27 Feb Indigenous-Immigrant relations central theme at P2P Conference
Stacey Laforme, elected Chief of the Mississaugas of the New Credit First Nation (MNCFN), set a strong thematic tone to the annual Pathways to Prosperity Conference in Toronto, Ontario with his insights on indigenous-immigrant relations in Canada. COA’s administrative team came together from Ottawa, Geneva, Manila and Toronto to present and participate in workshops. Shaheera Rahin and Nader Kaddour’s presentation, Digital Migration, highlighted the successes of incorporating technology into COA’s youth pre-arrival services, as well as educating guests on present and future technological trends in pre-arrival orientation and migration services.
Nader KaddourCOA Reporting & Communications Specialist
“Aniin.” Stacey Laforme greeted the several hundred attendees of the Pathways to Prosperity Conference in Ojibwe. Academics, immigrant service providers, and other migration professionals had gathered from all over Canada to discuss pressing issues in migration together.
“I respectfully acknowledge Canada’s sesquicentennial, and remind Canada that my people have called this land homes for thousands of years, and not to forget our voice during your 150,” Laforme continued, highlighting the often tumultuous history of colonization, settlement, and migration in Canada.

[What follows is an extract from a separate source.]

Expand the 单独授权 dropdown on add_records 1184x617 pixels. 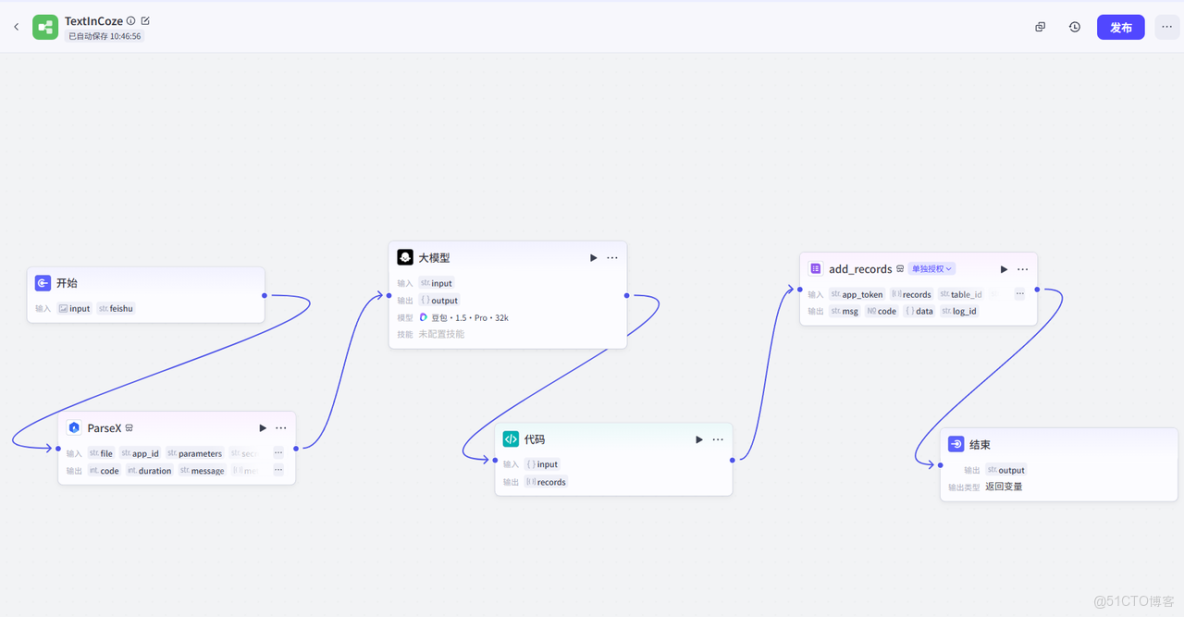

The Pathways to Prosperity 2017 National Conference featured speakers and professionals representing all aspects of the migrant experience in Canada. The breadth of knowledge represented at the conference was immense, including researchers deep into studies concerning migrant health and settlement outcomes from Canada’s top universities, experts in migration policy, immigrant-oriented media organizations, and front-line immigrant service providers.
As the first guest speaker, Chief Laforme’s opening set a tone of deep reflection of the Canada 150 celebrations, what they signify to the first peoples of Canada, and newcomer joining the ongoing dialogue of the status of Indigenous Peoples Canadian society.
“Diversity is how we grow, it’s how we become better. Welcoming others who bring something different to the table is fantastic,” Laforme remarked during his address. Between moving self-penned poems and practical reflections, the warmth and charm the Chief expressed with every word kept the crowd captivated.
Laforme clearly outlined his thoughts on how First Nations and new citizens could better work together in Canada:
“I was asked to talk a bit about relationships between new citizens and First Nations. Well that speaks to all people who are not really treaty holders in Ontario. What do I want from the new immigrants and citizens who come here? We want to be their friends. We want to understand their language and culture. We want them to understand who we are. We want them to understand our treaty relationship with Canada, because now they are part of that relationship, and we want them to hold themselves and the country accountable for the relationships they make, and to work together with us,” he shared.
“I think that’s an important message to new citizens who come here – is to be reminded of the responsibility and obligations to the planet. See I have been to a few citizenship ceremonies, and I always welcome them here, first – even though some have been here for ten years, I still welcome them home – but I remind them every time that they have an obligation now as citizens not only to the treaties that are here, but also more importantly maybe to the lands and waters that are here.” Laforme continued.
The Chief’s hopeful message resonated well with the crowd, and acted as an important catalyst in encouraging further discussions of newcomer-First Nations relations throughout the duration of the conference. Chief LaForme ended his address with hints at a ‘festival of friends’ he would like to organize in 2018, inviting new citizens and First Nations to come together and exchange cultures. “I think that will go a long way to helping us move forward,” LaForme finished optimistically.
Stacey Laforme is the elected Chief of the Mississaugas of the New Credit First Nation (MNCFN). Born and raised on MNCFN, Chief Laforme has served his community for over fifteen years, being first elected to Council in 1999. Chief Laforme is committed to increasing involvement and communication between Elected Council and both on- and off-reserve membership. He is very active throughout MNCFN’s traditional territory, which encompasses 3.9 million acres of Southern Ontario, not only as a Chief, but as a notable storyteller and poet. His dedication to the land, history, language and culture of the Mississaugas of the New Credit First Nation are helping to guide his First Nation toward a prosperous future.